* [Available data]:
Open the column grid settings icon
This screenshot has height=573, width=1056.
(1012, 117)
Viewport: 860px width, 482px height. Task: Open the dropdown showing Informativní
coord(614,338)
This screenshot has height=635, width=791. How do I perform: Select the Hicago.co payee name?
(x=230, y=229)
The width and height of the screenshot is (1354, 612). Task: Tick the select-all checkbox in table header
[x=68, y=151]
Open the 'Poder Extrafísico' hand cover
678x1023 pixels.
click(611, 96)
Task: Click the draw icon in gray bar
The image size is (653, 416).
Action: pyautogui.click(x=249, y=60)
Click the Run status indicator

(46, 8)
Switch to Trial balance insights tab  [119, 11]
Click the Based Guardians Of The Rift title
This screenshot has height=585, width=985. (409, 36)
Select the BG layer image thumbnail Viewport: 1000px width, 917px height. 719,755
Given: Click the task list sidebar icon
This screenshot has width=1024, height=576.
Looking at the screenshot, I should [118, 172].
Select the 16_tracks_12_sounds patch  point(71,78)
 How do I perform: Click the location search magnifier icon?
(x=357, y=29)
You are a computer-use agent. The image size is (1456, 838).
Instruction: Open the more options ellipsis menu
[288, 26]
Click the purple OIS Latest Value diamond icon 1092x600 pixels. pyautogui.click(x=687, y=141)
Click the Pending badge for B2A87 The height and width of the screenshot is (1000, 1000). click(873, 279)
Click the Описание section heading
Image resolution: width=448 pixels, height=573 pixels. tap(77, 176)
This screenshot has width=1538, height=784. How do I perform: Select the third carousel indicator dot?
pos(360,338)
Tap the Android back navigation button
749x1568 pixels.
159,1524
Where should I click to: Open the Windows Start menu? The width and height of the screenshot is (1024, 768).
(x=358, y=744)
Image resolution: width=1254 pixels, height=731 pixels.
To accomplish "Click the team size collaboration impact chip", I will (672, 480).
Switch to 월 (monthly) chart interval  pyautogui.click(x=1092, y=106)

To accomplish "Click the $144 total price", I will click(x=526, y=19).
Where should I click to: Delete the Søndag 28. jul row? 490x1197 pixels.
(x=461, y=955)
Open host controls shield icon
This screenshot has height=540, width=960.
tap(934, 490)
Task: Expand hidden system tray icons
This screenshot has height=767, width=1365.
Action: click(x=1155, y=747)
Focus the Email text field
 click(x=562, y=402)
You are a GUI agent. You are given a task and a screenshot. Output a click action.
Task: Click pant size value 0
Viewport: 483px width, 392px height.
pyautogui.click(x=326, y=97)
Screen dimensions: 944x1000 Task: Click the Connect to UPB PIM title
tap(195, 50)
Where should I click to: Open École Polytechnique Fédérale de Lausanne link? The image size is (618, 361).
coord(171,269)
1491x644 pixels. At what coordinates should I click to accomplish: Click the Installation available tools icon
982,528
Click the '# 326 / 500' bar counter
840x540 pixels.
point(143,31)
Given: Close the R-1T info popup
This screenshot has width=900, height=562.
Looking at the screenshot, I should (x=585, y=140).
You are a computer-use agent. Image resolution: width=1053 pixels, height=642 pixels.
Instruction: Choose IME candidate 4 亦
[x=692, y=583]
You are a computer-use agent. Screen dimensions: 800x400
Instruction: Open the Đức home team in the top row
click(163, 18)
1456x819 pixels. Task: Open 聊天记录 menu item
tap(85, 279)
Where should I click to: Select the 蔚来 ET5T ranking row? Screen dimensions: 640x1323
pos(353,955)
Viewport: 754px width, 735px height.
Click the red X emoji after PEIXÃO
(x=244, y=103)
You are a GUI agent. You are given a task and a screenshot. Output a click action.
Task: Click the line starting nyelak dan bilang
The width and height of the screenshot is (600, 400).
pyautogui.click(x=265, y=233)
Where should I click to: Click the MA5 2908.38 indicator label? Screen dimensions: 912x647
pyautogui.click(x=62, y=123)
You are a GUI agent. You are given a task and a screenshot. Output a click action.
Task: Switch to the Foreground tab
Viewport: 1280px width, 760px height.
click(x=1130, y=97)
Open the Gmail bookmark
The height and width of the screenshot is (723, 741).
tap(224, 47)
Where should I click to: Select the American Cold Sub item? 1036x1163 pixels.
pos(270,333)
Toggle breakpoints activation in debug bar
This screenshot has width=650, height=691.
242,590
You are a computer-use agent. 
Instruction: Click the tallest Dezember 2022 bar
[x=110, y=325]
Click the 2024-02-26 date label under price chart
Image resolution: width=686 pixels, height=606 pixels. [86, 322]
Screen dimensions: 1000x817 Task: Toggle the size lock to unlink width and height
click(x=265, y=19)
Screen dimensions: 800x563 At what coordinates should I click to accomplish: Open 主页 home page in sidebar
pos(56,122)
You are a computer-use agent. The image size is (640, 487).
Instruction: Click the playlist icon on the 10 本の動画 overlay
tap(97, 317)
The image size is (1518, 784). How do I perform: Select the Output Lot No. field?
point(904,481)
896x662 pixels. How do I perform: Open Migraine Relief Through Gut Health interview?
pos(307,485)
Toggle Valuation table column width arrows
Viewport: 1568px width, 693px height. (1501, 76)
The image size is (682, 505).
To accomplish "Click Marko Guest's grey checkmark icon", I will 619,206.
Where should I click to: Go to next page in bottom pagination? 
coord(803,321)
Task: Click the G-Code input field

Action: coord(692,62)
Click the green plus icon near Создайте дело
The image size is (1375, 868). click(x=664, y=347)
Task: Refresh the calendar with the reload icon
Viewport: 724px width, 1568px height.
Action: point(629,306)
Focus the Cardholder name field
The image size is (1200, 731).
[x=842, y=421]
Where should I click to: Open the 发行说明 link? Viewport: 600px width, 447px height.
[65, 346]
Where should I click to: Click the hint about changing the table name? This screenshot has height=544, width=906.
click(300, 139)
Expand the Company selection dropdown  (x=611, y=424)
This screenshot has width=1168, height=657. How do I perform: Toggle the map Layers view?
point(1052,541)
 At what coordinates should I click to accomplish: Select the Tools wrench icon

* [What you will do]:
In the entries above, copy each line that contains the string "agent".

* [Answer to this problem]:
You are a computer-use agent. The image size is (1456, 838).
You are a GUI agent. You are given a task and a screenshot. Output a click action.
You are a computer-use agent. Image resolution: width=1053 pixels, height=642 pixels.
You are a computer-use agent. Screen dimensions: 800x400
You are a GUI agent. You are given a task and a screenshot. Output a click action.
You are a GUI agent. You are given a task and a screenshot. Output a click action.
You are a computer-use agent. 
You are a computer-use agent. The image size is (640, 487).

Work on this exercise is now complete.